Dans l'Antiquité, on parlait d'« Ultima Thule », une terre mythique située à l'extrême nord, au bout du monde. En s'aventurant vers le nord, en Alaska, pour rencontrer le président russe Vladimir Poutine, le président américain Donald Trump a atteint son propre Ultima Thule, le point culminant arctique d'un monde imaginaire en matière de politique étrangère.
Pour Trump, les dirigeants étrangers peuvent être traités comme des Américains, avec des promesses fantastiques et des intimidations odieuses. Mais ces fantasmes ne fonctionnent pas au-delà des frontières américaines. La promesse creuse d'un « bel » avenir ne touche pas les dictateurs qui commettent des crimes pour faire avancer leurs propres visions, ni les gens qui défendent leurs familles contre une invasion criminelle qui vole leurs terres et leurs richesses, enlève leurs enfants, torture et assassine des civils.
Poutine n'a aucune raison de préférer la vision d'un bel avenir de Trump à la sienne : une Ukraine avec un gouvernement fantoche, une population intimidée par la violence, des patriotes enterrés dans des fosses communes et des ressources entre les mains de la Russie.
Tout comme les fantasmes de Trump, ses intimidations ne marchent pas non plus à l'étranger. Bien sûr, beaucoup d'Américains ont peur de Trump. Il a purgé son propre parti politique, en utilisant des menaces de violence pour maintenir les membres républicains du Congrès dans le rang. Il déploie l'armée américaine comme une force de police, d'abord en Californie, puis maintenant à Washington,DC.
Mais les ennemis étrangers voient ces tactiques d'intimidation différemment. Les mesures qui choquent les Américains réjouissent les ennemis de l'Amérique. À Moscou, le déploiement de soldats à l'intérieur des États-Unis est perçu comme un signe de faiblesse.
Les discours musclés peuvent trouver un écho en Amérique, où nous confondons les mots et les actes. Mais pour les dirigeants russes, ils masquent une politique étrangère faible. Trump a fait des concessions extraordinaires à la Russie sans rien obtenir en retour. La Russie lui a rendu la pareille en poursuivant la guerre en Ukraine et en se moquant de lui à la télévision d'État.
Accepter que l'invasion puisse légalement modifier les frontières, c'est détruire l'ordre mondial.
Quelles sont ces concessions ? En rencontrant Poutine en Alaska, Trump a mis fin à plus de trois ans d'isolement diplomatique occidental du Kremlin. En serrant la main d'un criminel de guerre inculpé, Trump a fait comprendre que les meurtres, les tortures et les enlèvements en Ukraine n'ont aucune importance.
Même le choix de l'Alaska était une concession, et une concession étrange.
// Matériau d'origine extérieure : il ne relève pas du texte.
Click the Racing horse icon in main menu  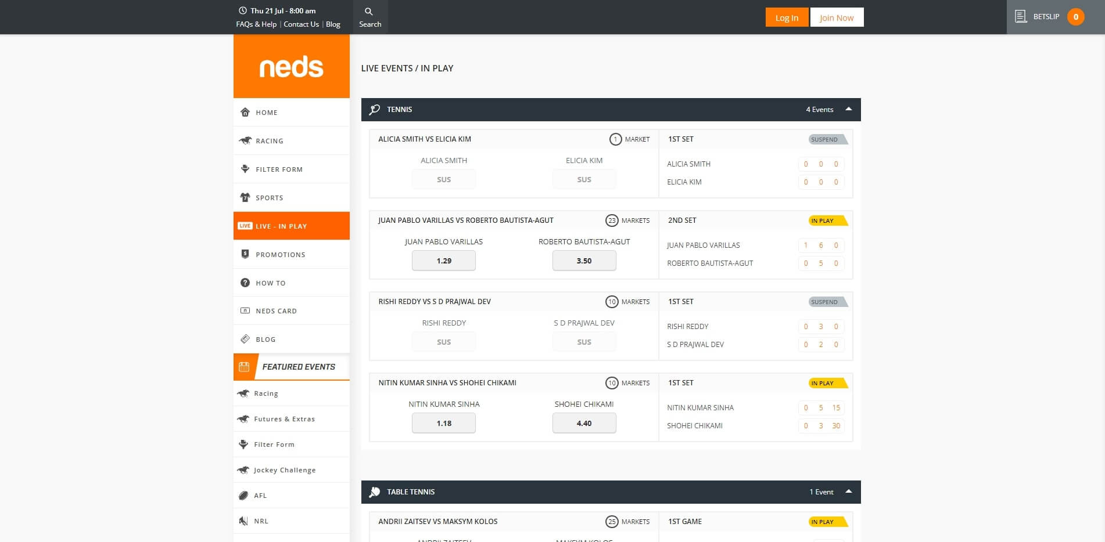(245, 140)
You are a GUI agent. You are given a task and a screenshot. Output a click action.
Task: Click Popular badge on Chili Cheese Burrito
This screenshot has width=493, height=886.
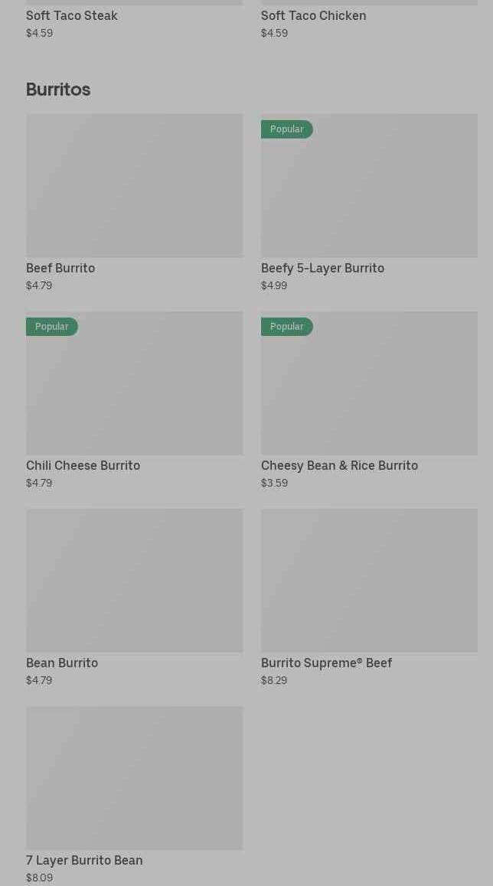[x=51, y=327]
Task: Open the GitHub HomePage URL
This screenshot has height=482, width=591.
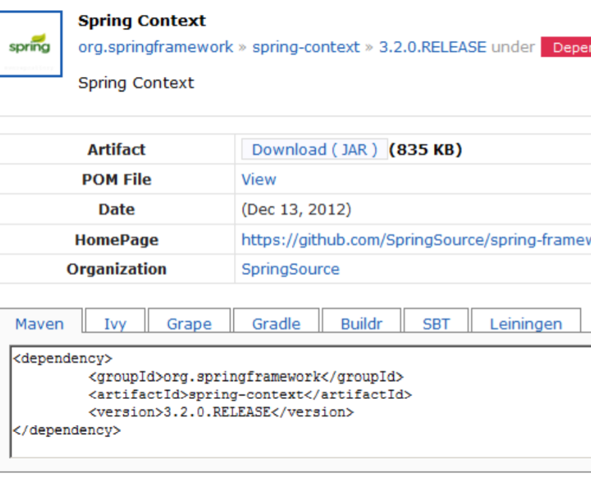Action: pos(416,240)
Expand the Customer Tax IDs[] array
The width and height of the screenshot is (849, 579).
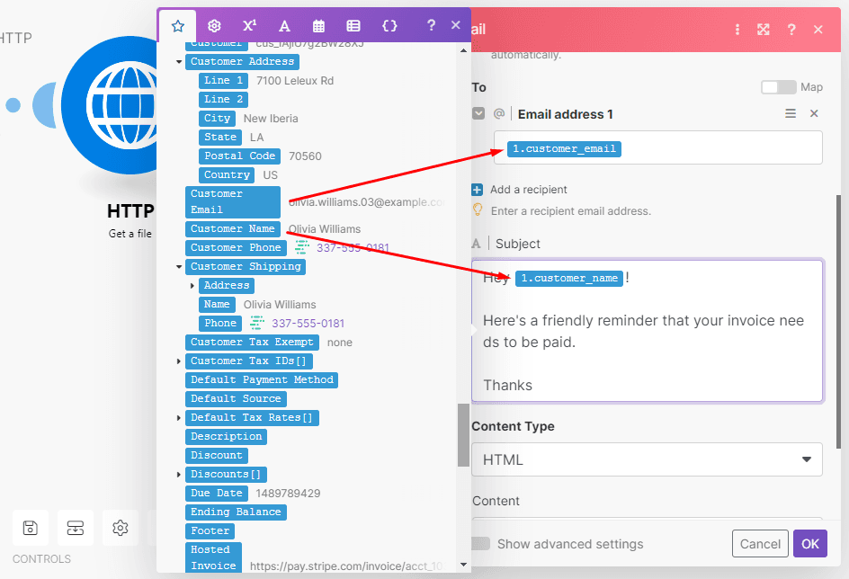point(180,361)
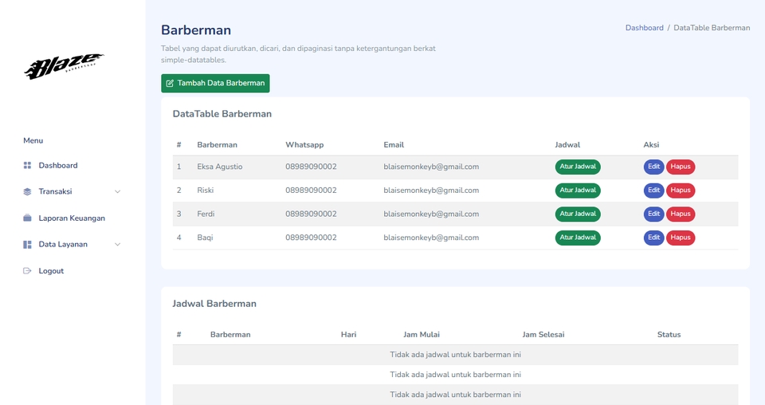765x405 pixels.
Task: Sort table by Whatsapp column header
Action: (x=304, y=145)
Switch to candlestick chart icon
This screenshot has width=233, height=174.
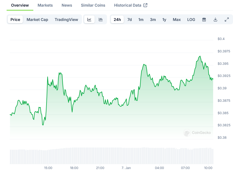(101, 20)
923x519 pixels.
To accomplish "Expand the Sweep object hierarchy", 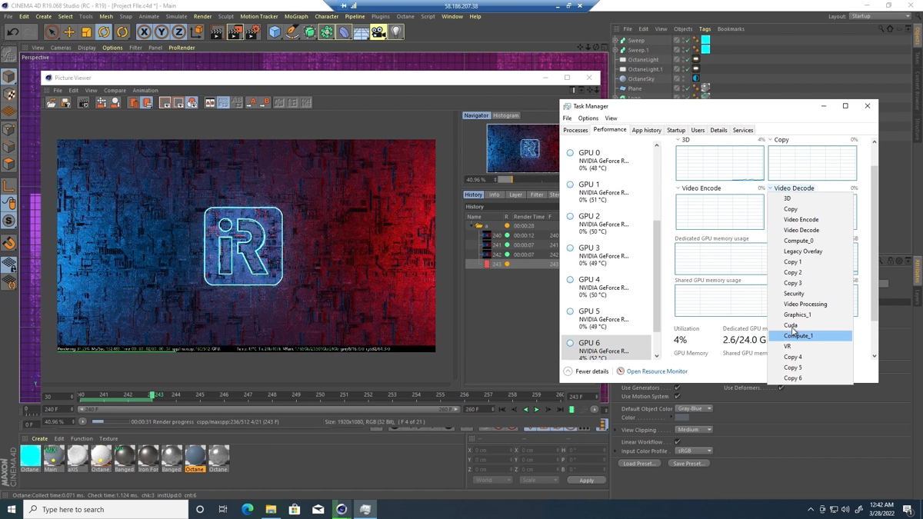I will [x=615, y=41].
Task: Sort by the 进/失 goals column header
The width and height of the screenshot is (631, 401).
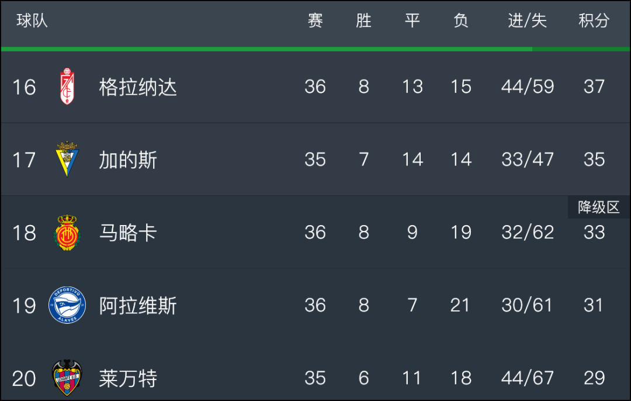Action: (x=527, y=20)
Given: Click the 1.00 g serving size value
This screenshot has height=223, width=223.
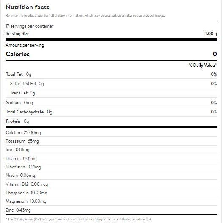Looking at the screenshot, I should point(211,34).
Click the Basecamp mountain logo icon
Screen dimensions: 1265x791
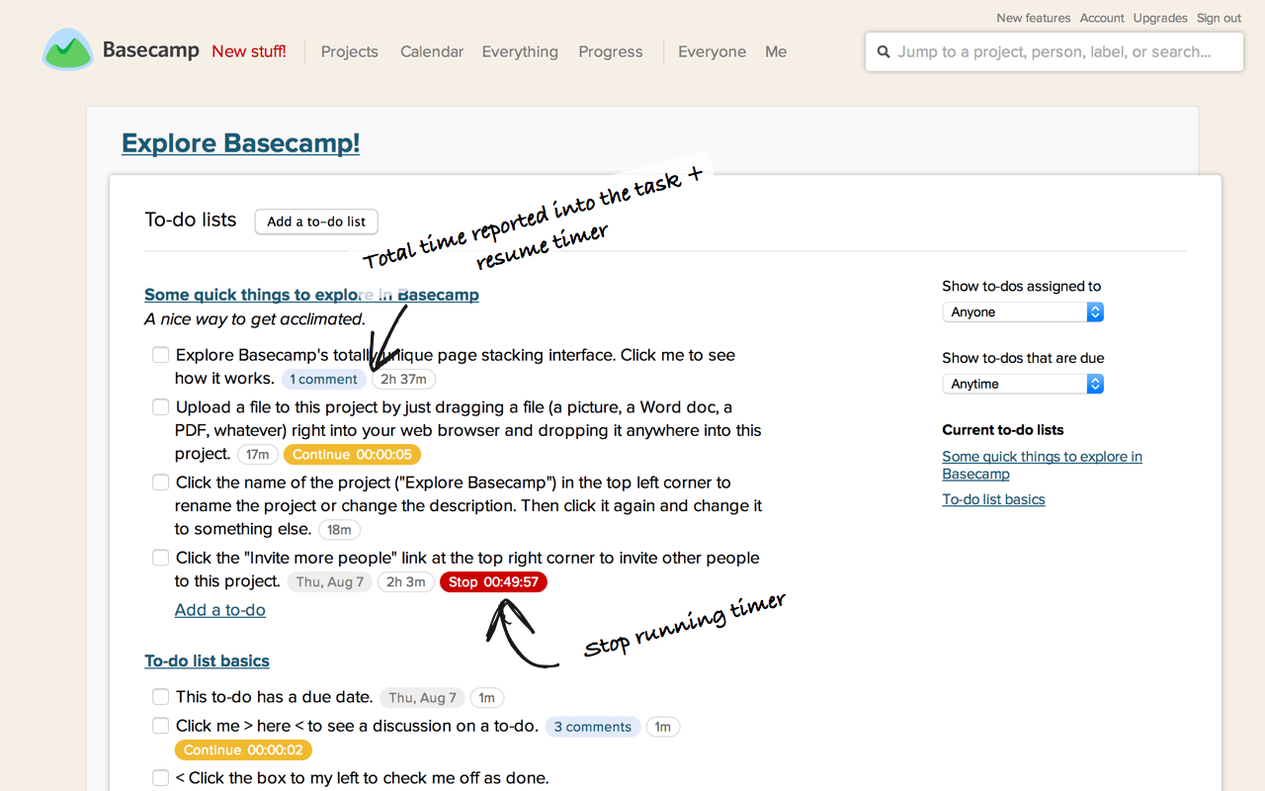tap(67, 50)
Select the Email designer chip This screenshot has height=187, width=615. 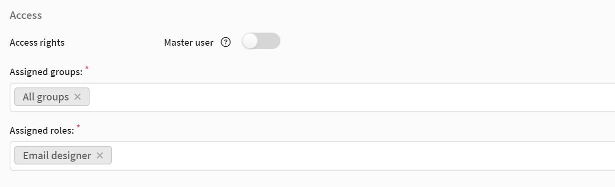[57, 156]
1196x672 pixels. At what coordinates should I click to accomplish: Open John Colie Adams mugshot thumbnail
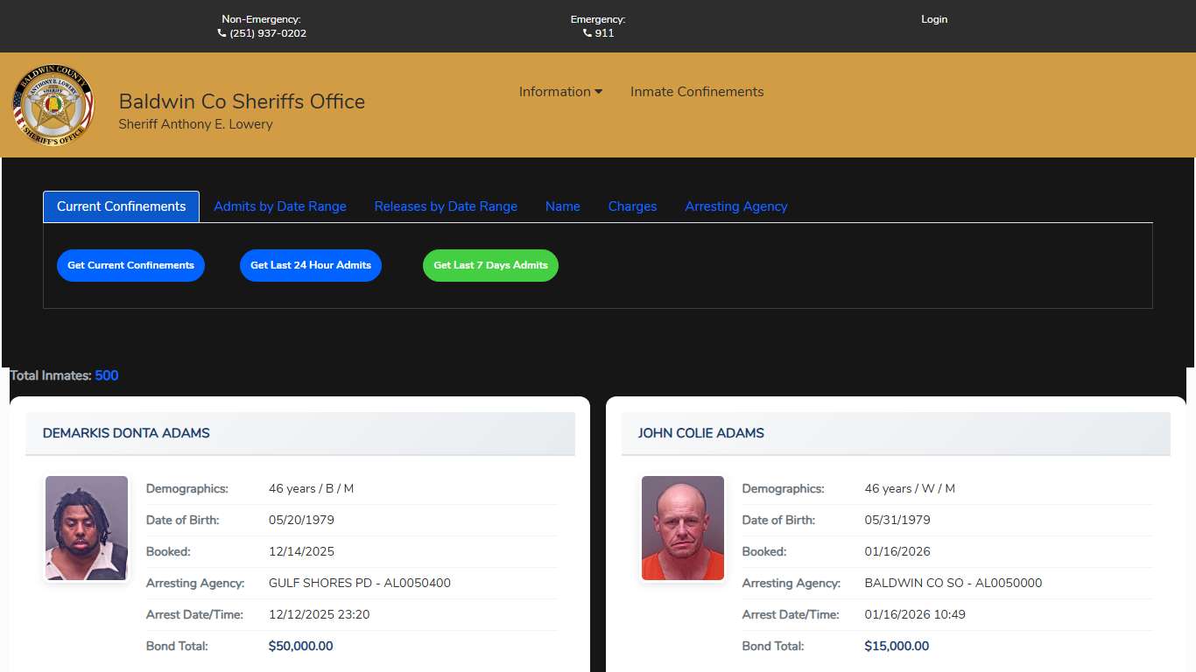683,528
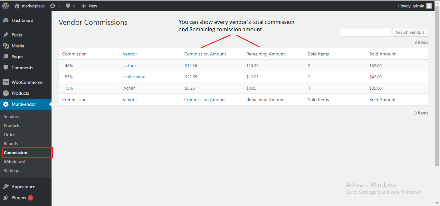Open the comments bubble icon in the admin bar
Screen dimensions: 440x206
click(68, 6)
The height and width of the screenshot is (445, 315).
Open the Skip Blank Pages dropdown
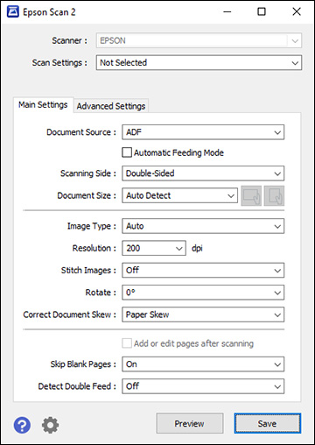tap(203, 364)
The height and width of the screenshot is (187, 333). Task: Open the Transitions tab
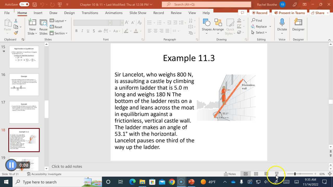[90, 13]
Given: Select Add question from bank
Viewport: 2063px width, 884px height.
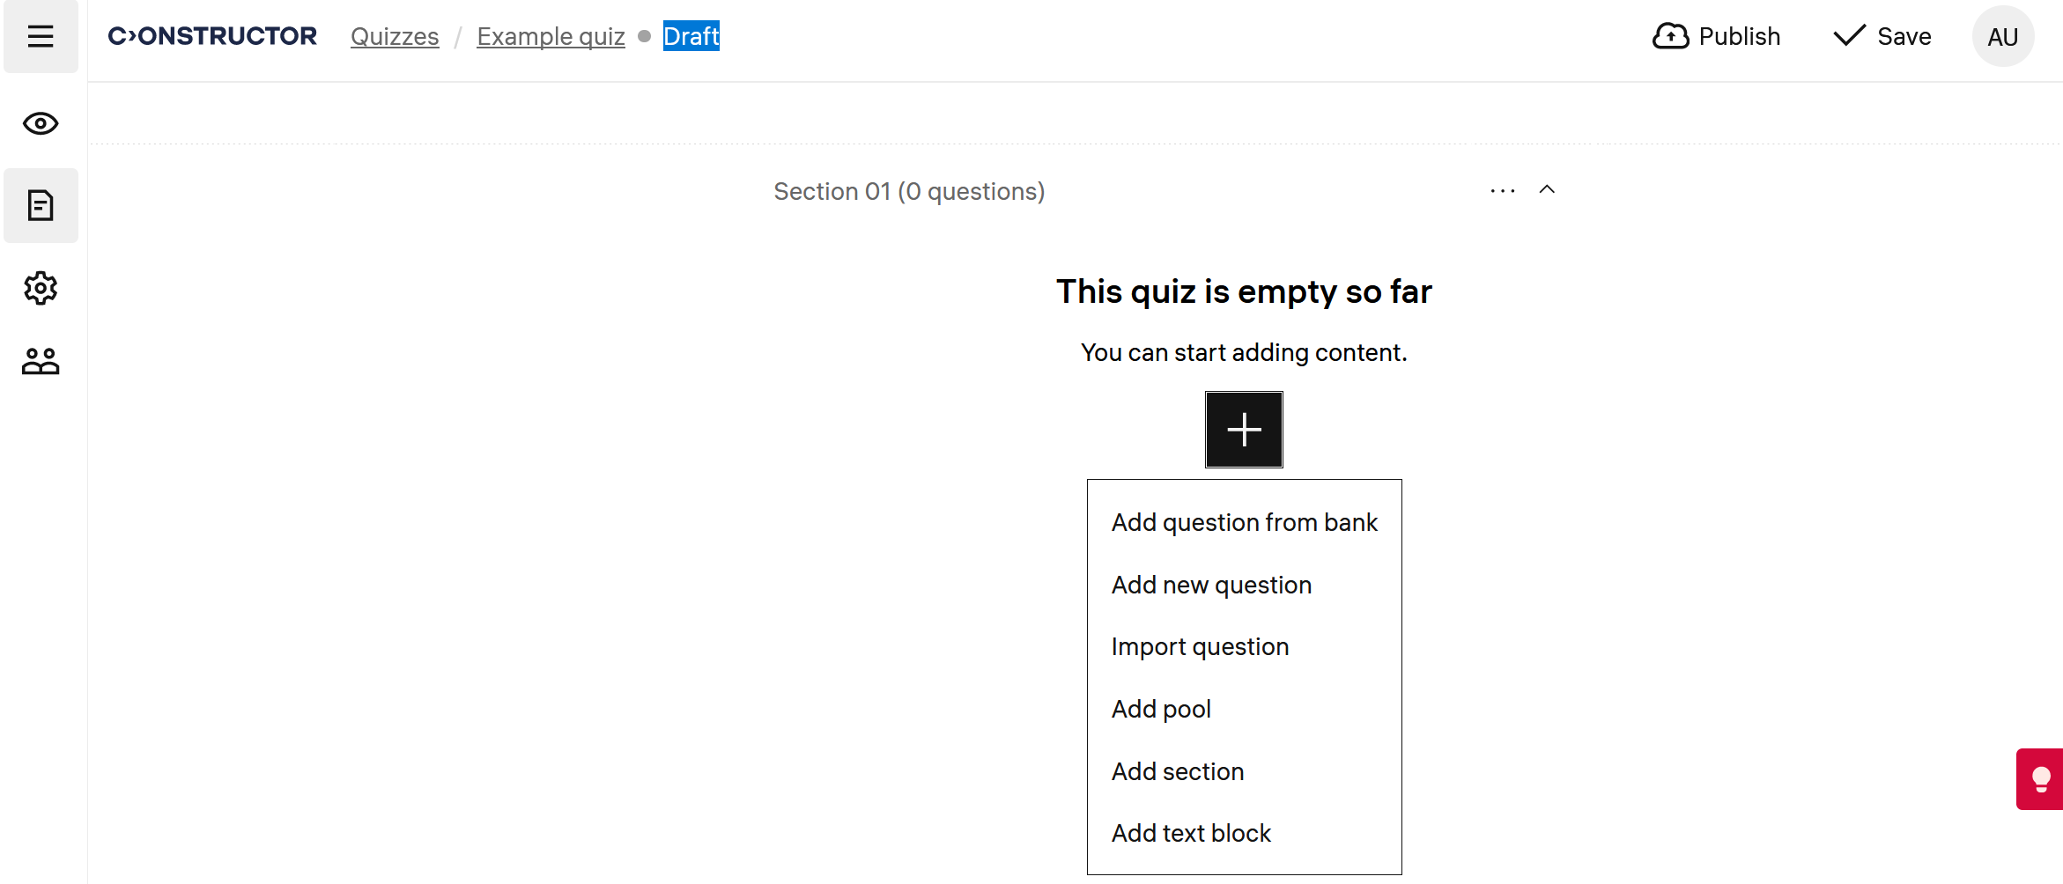Looking at the screenshot, I should 1244,523.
Les Russes, y compris des personnalités importantes des médias d'État, revendiquent régulièrement l'Alaska pour la Russie. Inviter des gens qui revendiquent ton territoire à l'intérieur de ta principale base militaire sur ce territoire pour discuter d'une guerre d'agression qu'ils ont déclenchée sans inviter aucun représentant du pays qu'ils ont envahi, c'est à peu près le summum du fantasme en matière de politique étrangère. C'est Ultima Thule.
C'était la fin parce que Trump avait déjà concédé les questions les plus fondamentales. Il ne parle pas de justice pour les criminels de guerre russes ni des réparations que la Russie doit verser. Il concède que la Russie peut déterminer la politique étrangère de l'Ukraine et des États-Unissur le point crucial de l'adhésion à l'OTAN. Et il accepte que les invasions russes entraînent non seulement des changements de facto, mais aussi de jure, dans le contrôle souverain du territoire.
Accepter que l'invasion puisse légalement modifier les frontières, c'est détruire l'ordre mondial. Accorder à la Russie le droit de décider de la politique étrangère des autres pays encourage de nouvelles agressions. Abandonner les réponses juridiques et historiques évidentes aux guerres d'agression criminelles – réparations et procès – encourage la guerre en général.
Trump parle fort et brandit un petit bâton. L'idée que les mots seuls peuvent suffire a conduit Trump à considérer que les paroles de Poutine ont de l'importance, et il a donc dû se rendre en Alaska pour un « exercice d'écoute ». La carrière de Trump a été marquée par l'écoute de Poutine, puis par la répétition de ses propos.
Les deux hommes sont motivés par la perception future de leur grandeur. Poutine pense que celle-ci peut être atteinte par la guerre, dont l'un des éléments est la manipulation du président américain. Trump pense que son héritage peut être assuré en étant associé à la paix, ce qui, tantqu'il n'est pas prêt à prendre lui-même des décisions politiques, le place sous l'emprise du faiseur de guerre.
Poutine n'est pas ému par la fin de la guerre lorsque sa propre propagande est répétée par le président américain. Il ne peut être séduit par une vague vision d'un monde meilleur, car il a en tête ses propres atrocités bien précises.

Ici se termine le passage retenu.